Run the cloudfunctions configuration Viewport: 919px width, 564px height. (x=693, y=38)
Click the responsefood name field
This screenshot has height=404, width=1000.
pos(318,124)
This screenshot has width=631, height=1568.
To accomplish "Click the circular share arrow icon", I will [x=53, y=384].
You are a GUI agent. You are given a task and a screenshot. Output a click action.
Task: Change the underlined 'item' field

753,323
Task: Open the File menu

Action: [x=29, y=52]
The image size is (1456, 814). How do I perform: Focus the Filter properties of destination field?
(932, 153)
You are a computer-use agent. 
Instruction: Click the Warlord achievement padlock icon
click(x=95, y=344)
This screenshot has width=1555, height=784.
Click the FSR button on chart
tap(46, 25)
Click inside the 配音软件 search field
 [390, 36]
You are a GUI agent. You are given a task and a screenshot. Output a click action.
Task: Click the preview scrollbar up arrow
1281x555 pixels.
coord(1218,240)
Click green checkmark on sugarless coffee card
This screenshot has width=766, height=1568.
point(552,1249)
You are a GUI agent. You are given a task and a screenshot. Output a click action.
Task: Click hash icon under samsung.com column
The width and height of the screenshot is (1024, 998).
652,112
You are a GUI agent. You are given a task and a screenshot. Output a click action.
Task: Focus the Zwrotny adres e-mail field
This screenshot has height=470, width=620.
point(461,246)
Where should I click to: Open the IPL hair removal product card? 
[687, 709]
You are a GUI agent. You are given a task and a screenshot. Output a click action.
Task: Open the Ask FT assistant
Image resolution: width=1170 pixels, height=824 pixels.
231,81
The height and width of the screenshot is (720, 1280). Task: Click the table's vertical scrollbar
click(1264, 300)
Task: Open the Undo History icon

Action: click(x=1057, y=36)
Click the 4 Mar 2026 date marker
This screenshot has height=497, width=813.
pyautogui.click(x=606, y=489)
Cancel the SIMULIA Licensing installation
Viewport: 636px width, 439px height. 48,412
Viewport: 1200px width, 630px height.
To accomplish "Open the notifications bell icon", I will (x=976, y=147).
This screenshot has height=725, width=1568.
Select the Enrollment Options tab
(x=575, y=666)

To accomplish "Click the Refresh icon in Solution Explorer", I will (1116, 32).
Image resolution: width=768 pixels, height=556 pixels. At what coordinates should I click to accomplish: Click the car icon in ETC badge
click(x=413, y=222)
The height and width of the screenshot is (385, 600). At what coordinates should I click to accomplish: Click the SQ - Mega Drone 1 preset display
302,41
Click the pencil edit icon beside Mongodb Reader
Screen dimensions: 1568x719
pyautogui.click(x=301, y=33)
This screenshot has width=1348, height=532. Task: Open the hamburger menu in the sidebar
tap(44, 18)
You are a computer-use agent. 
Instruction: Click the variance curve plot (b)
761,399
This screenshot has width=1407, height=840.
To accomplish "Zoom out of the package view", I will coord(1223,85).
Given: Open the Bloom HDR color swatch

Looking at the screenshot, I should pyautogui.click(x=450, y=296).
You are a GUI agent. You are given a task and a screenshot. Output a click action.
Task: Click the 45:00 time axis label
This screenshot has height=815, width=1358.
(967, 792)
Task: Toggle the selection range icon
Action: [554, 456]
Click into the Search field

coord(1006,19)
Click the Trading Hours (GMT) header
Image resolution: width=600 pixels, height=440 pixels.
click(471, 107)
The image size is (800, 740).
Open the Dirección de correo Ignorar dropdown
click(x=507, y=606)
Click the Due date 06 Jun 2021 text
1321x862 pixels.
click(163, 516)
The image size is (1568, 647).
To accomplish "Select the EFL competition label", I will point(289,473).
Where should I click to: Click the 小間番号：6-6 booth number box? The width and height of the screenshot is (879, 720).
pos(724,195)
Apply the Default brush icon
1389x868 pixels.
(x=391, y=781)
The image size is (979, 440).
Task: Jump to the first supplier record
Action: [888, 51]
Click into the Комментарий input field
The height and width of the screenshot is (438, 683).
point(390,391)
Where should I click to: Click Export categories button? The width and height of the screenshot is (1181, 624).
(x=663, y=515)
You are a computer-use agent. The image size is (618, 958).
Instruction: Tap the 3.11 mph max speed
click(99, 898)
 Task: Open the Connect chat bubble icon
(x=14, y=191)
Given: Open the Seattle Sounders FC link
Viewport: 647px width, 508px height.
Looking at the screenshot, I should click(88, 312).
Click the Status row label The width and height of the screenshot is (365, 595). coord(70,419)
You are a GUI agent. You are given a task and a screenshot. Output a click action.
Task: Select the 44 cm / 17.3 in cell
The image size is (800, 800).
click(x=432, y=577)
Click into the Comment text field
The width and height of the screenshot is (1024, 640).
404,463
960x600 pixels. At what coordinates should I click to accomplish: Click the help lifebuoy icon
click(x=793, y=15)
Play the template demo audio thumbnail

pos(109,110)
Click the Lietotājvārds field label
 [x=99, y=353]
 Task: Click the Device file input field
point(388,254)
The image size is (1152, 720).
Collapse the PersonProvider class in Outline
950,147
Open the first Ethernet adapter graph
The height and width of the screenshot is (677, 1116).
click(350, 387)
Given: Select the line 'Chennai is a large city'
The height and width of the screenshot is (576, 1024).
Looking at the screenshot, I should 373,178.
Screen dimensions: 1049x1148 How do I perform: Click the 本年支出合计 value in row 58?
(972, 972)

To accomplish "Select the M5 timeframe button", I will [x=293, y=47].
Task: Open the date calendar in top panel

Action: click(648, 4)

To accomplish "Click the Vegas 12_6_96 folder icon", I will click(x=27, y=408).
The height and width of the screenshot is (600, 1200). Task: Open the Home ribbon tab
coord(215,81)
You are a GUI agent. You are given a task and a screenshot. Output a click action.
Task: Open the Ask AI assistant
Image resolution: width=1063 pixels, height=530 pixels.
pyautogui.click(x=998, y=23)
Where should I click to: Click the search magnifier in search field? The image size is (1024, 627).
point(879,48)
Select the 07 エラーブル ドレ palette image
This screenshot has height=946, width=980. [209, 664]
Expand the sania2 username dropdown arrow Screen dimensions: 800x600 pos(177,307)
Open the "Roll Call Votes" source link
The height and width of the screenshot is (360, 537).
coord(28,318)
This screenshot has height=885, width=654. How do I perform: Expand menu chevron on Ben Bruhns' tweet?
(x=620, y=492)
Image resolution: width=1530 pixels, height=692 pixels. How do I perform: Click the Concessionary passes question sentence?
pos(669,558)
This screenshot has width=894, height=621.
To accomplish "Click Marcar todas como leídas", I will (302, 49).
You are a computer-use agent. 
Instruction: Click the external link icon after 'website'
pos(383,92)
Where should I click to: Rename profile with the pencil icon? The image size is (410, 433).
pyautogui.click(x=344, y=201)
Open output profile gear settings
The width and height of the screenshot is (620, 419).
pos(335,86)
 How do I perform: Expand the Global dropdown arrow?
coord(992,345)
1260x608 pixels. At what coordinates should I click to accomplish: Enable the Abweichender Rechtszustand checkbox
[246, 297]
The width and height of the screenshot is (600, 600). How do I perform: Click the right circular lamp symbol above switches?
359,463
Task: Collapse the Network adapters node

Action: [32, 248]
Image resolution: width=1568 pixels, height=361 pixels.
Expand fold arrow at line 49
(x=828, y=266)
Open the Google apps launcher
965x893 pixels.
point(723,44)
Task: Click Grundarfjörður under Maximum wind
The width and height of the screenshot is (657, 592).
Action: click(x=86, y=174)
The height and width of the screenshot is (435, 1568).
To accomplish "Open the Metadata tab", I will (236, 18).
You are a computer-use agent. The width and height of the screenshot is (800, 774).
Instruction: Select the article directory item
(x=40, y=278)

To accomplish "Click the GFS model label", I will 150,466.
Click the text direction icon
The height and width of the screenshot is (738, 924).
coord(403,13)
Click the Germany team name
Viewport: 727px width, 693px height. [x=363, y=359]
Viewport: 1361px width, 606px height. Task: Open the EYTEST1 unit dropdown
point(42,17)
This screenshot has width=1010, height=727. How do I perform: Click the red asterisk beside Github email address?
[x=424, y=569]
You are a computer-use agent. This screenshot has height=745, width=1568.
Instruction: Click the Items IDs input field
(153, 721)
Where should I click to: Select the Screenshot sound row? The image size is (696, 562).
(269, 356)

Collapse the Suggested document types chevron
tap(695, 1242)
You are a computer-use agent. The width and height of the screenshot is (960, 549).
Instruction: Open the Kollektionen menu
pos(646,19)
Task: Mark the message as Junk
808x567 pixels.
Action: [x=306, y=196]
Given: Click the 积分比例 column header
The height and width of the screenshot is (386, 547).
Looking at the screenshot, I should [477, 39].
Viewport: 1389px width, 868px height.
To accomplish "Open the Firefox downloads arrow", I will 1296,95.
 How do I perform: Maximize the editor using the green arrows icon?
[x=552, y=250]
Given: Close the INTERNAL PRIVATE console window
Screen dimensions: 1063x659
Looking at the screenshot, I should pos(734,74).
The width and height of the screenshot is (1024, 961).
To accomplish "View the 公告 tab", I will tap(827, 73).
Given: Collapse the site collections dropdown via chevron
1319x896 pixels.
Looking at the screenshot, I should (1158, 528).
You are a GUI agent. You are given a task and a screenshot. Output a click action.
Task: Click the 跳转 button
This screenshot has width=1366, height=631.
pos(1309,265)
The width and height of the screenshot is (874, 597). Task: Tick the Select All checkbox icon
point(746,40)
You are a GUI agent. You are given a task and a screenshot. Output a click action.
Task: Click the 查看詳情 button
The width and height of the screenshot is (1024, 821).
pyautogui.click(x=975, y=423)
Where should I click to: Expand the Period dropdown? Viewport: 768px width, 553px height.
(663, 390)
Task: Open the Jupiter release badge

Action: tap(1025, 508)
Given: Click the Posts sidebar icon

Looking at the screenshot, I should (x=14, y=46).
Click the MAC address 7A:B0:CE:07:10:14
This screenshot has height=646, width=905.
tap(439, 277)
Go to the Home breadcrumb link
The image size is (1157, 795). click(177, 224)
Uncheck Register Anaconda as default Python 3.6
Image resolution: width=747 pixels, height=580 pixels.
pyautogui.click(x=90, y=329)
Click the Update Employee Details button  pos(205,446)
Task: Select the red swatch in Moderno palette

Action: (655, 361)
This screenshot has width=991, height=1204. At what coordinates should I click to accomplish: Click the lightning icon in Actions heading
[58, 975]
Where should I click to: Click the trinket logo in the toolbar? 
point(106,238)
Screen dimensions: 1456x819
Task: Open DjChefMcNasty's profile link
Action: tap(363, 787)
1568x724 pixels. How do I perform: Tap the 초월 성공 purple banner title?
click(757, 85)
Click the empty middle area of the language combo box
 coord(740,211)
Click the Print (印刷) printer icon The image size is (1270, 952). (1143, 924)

◆ ◆ ◆

### Work instructions
Count the lines of the data that contain the string "assistant", and reply with that number alone.

### Answer for the task
2